• A lesson for new EU members on dealing with hard times

    Editorial by João Vieira, T&E board member Portugal is not normally the socio-economic laboratory of Europe, but a recent debate that has crossed traditional party-political lines shows that some lessons are gradually being learned that might be of wider relevance.

    When money is tight, as it is now, what you spend it on becomes an increasingly important judgement. Portugal had a plan to spend masses of money on transport infrastructure, including a new airport for Lisbon, high-speed rail network and new roads.

    But following criticism of the plan both by the conservative leader (in opposition) and by 28 leading economists from various political fields, including some former finance and economics ministers who said investing in transport as part of an anti-crisis plan made little sense economically, the socialist prime minister decided to postpone
    decisions in these investments.

    For the time being, further transport investments are ‘on hold’, and many people from various political fields believe they should be totally re-analysed.

    That in itself is nothing exceptional, indeed there are those who take a different view and argue for investment in transport infrastructure as a way of boosting employment.

    The significance lies in Portugal’s massive investments in transport in the 1990s, mostly in a dense road network and expansion of air-
    ports. The 28 economists said: ‘In the last decade, the Portuguese economy has had the worst performance for the past 80 years’ and they called for ‘an in-depth reassessment of the mega-public projects in the transport sector’.

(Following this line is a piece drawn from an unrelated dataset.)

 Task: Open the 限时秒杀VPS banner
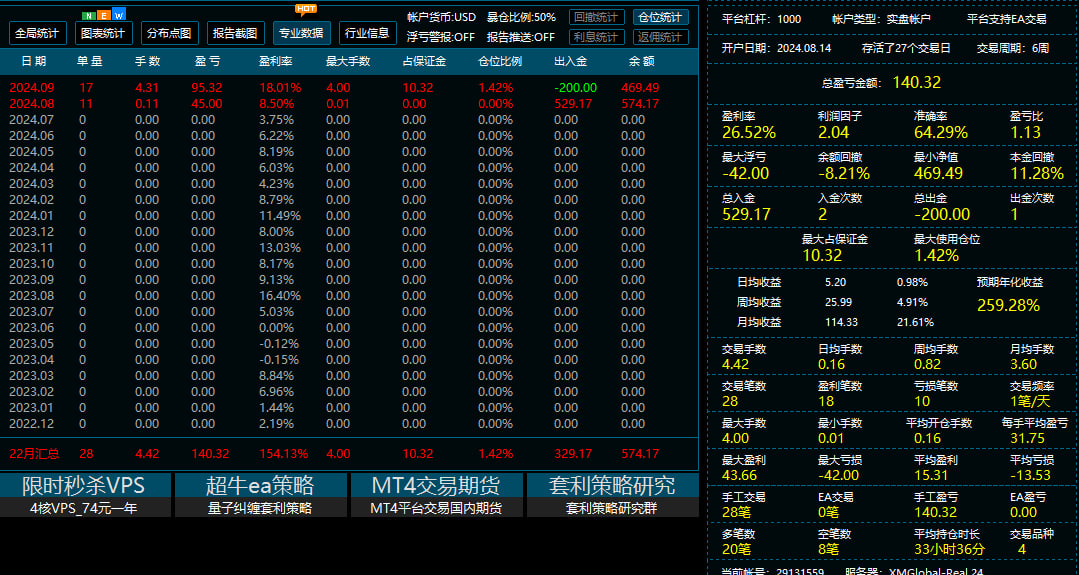[x=85, y=495]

    In other words, there an increasing perception that that the spending on transport has not brought the benefits that were initially expected, and that the country needs to re-think what it spends its money

    This is particularly relevant for the nations that have joined the EU this decade and are now benefiting from EU funds in a similar way to the way Portugal did in the 1990s. They should be looking at the problems Portugal is facing today and the picture painted by the 28 economists – so they do not repeat the same mistakes. The
    biggest mistake is to overestimate the benefits from new infrastructure and thus concentrate too much of EU money in transport while downplaying
    other areas such as education, research and development, social justice, etc.

    Many decisions on education and other social provision are not taken at EU level, but the EU could play a useful role in highlighting the lessons learned from past use of EU funds. If it does this, it is likely to conclude that investing in long-distance transport does not deliver the economic benefits, however ‘European’ it looks and however good a
    photo it makes when a prestige transport project is opened.